Eta Aquilae, a Cepheid of summer and fall, closely resembles Delta Cephei in its magnitude range, 3.5 to 4.4, and the general shape of its light curve. But its period is 7.18 days. About halfway down the decline there is a temporary reversal, visible as a small hump in my light curve.

Mira, Gamma Cassiopeiae, and Betelgeuse

Finder chart for Mira

In August 2002, the famous variable star Mira was an easy naked-eye target before dawn. The star is located some 10° southwest of the head of Cetus. At maximum brilliance it can outshine Alpha (a) Ceti and become almost as bright as Alpha Arietis or Beta (b) Ceti. But a few months after maximum, Mira has faded so much that binoculars are needed to pick it out among the fainter stars on the finder chart (click to view). Comparison-star magnitudes, provided by the AAVSO, are given to the nearest tenth with the decimal points omitted.

Source: Sky Catalogue 2000.0 database.


When it comes to pulsating giants we can hardly pass up Mira, Omicron Ceti. With a declination of -3° it doesn't quite meet our criterion of being in the north celestial hemisphere, but this seems like splitting hairs. Mira had an unusually brilliant maximum in the winter of 1996-97. At a typical peak of its cycle Mira reaches magnitude 3.4, but in early February 1997 it topped out at about 2.5 and stayed there for the rest of the month.

Mira is the brightest of the red long-period variables, and (again barring novae and supernovae) it presents the most radical changes that can be seen with the naked eye beyond the solar system. Mira's period of 332 days means its maxima come one month earlier each succeeding year. In 2009, maximum brightness occurred in late November; in 2010 maximum is predicted for late October. But the date, like the peak brightness, is never exactly predictable.

The unstable hot star Gamma Cassiopeiae is generally low in the north. Previously magnitude 2.25, it rose to 1.6 for many months in 1937 when it ejected a shell of gas. The familiar W pattern of Cassiopeia looked noticeably different. After fading to 3rd magnitude in 1940, Gamma slowly brightened to 2.2 by 1966. Since then it has shown little visible change, but there is no telling when it might again act up.
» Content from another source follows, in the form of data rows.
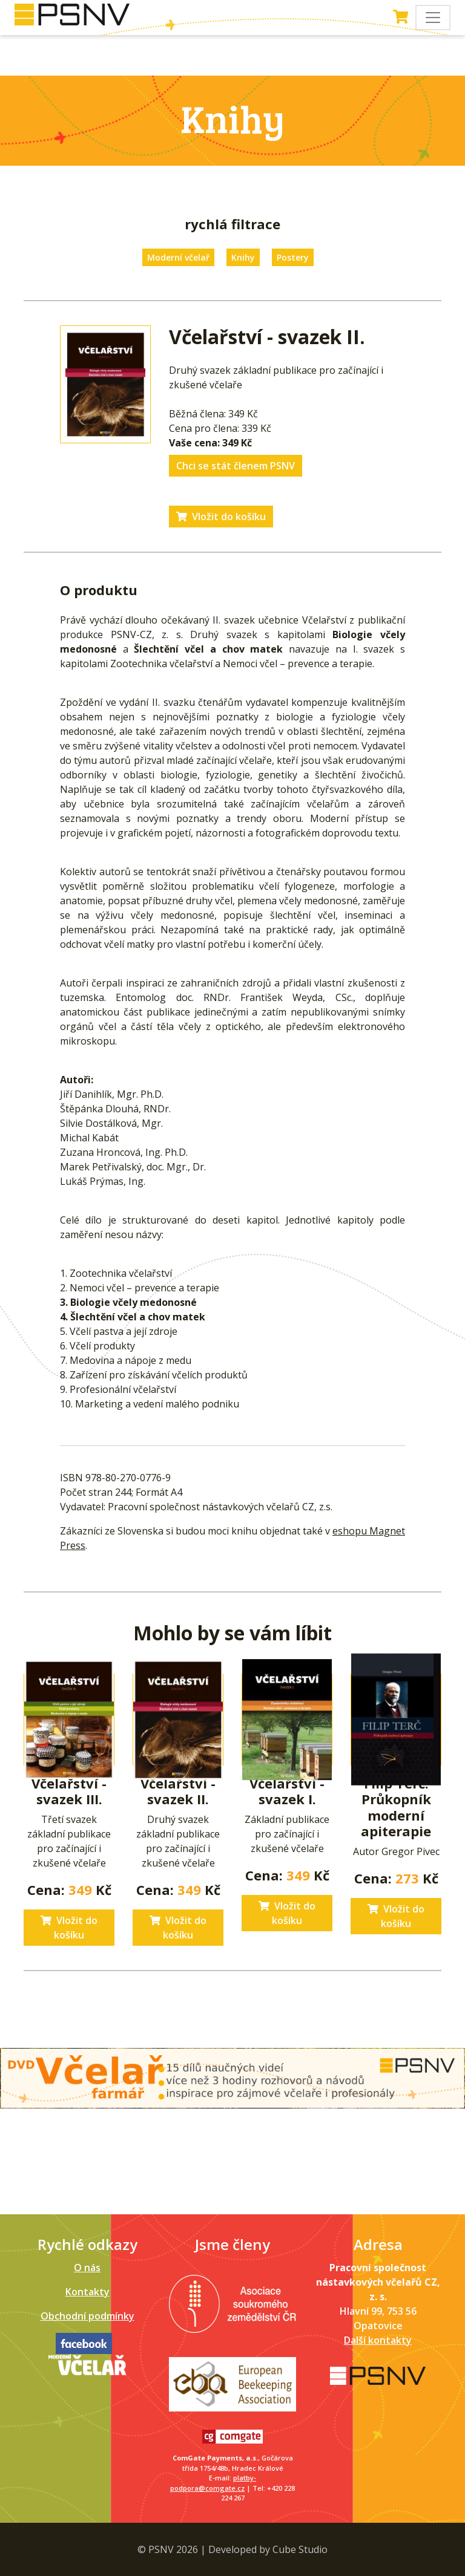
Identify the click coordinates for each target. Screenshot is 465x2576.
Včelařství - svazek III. (69, 1791)
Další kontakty (378, 2340)
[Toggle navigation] (432, 17)
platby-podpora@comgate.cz (213, 2483)
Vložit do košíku (221, 516)
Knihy (243, 257)
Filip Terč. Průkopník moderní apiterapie (396, 1807)
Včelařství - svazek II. (178, 1791)
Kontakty (87, 2291)
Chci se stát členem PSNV (235, 465)
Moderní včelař (178, 257)
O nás (87, 2267)
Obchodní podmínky (87, 2316)
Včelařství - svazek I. (287, 1791)
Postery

Betelgeuse finder chart and light curve

A light curve of Betelgeuse's changes from September 1988 to January 1997, from photoelectric observations by Kevin Krisciunas at Mauna Kea, Hawaii, and Ken Luedeke in Albuquerque, New Mexico. Data courtesy Krisciunas.
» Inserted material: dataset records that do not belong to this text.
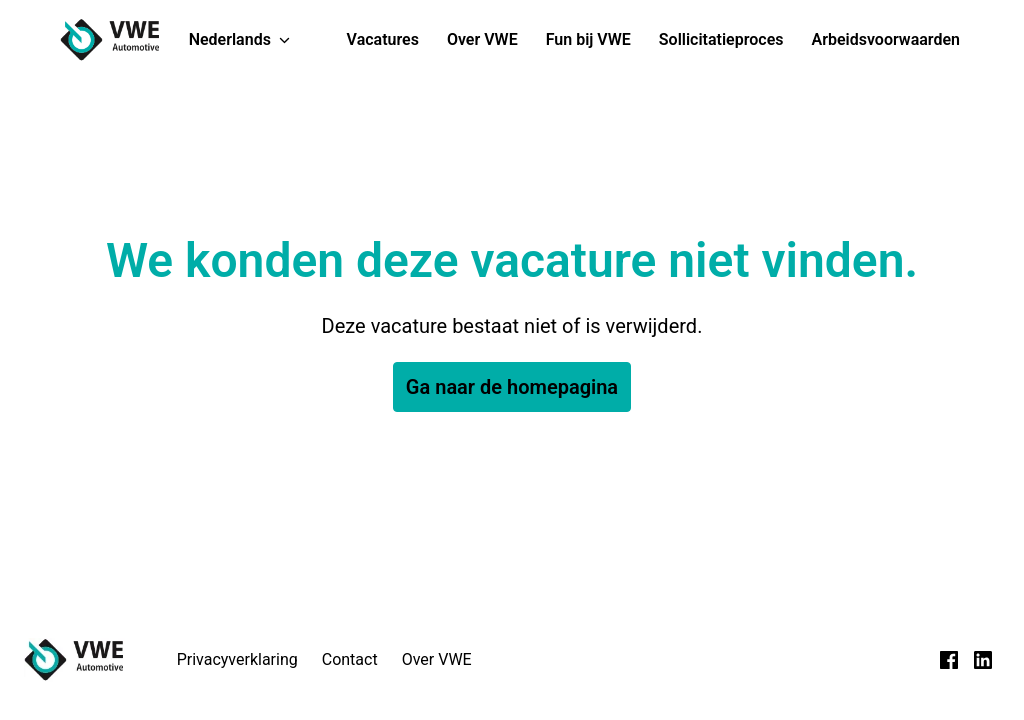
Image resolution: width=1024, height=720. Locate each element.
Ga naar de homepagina (512, 387)
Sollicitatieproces (721, 39)
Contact (350, 659)
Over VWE (482, 39)
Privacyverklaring (237, 659)
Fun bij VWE (588, 39)
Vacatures (383, 39)
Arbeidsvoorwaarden (886, 39)
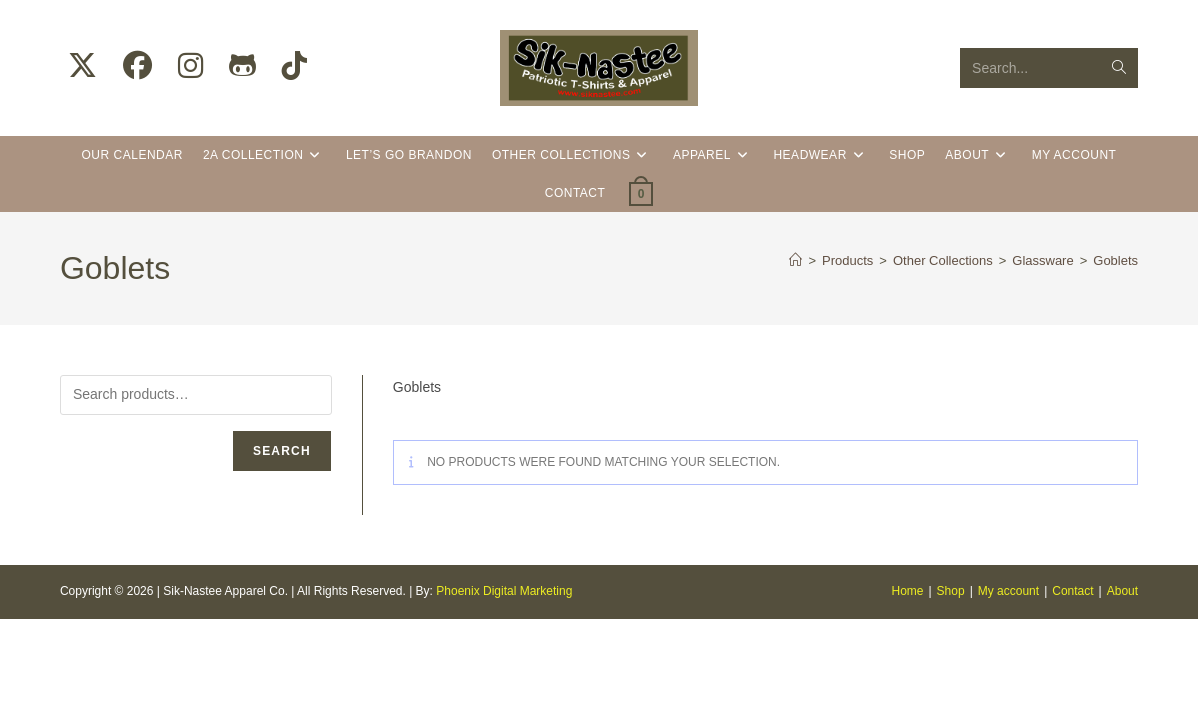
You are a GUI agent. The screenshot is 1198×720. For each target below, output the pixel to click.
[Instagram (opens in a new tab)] (190, 66)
Chart: Sky & Telescope / Light curve: John Isles


AAVSO: The Variable-Star Experts

The American Association of Variable Star Observers (AAVSO) keeps track of all these stars, but isolated estimates of Algol and Lambda Tauri made at random times are of little value. For these eclipsing stars, the AAVSO prefers to receive series of estimates made during the course of an eclipse, from which the time of minimum can be determined. In the case of Lambda Tauri with its long eclipses, this means observing the fade into an eclipse on one occasion and the rise from another eclipse on a different night. Several nights' observations can be combined into a single graph if the star's period is well known. For more information, charts, and observing techniques, contact the AAVSO at 49 Bay State Road St., Cambridge, MA 02138 USA

Most bright naked-eye variables have small magnitude ranges, so care is needed in making estimates. Above all, avoid using comparison stars whose heights above the horizon differ greatly from that of the variable, as they will then be seen through different thicknesses of atmosphere. If circumstances force you to use such stars, apply atmospheric extinction corrections to each one.

These corrections are especially important with Betelgeuse, Alpha Orionis, the brightest noticeably variable star of all. It fades and brightens slowly and semiregularly with a suggested underlying period of about 6 years.

How many skywatchers know that Betelgeuse can grow nearly as bright as Rigel or as faint as Aldebaran? Its visual magnitude has ranged from about magnitude +0.3 (in late winter 1988 and early winter 1990-1991) to as faint as +0.9 (in late winter of 1989 and 1993 and early spring of 1995).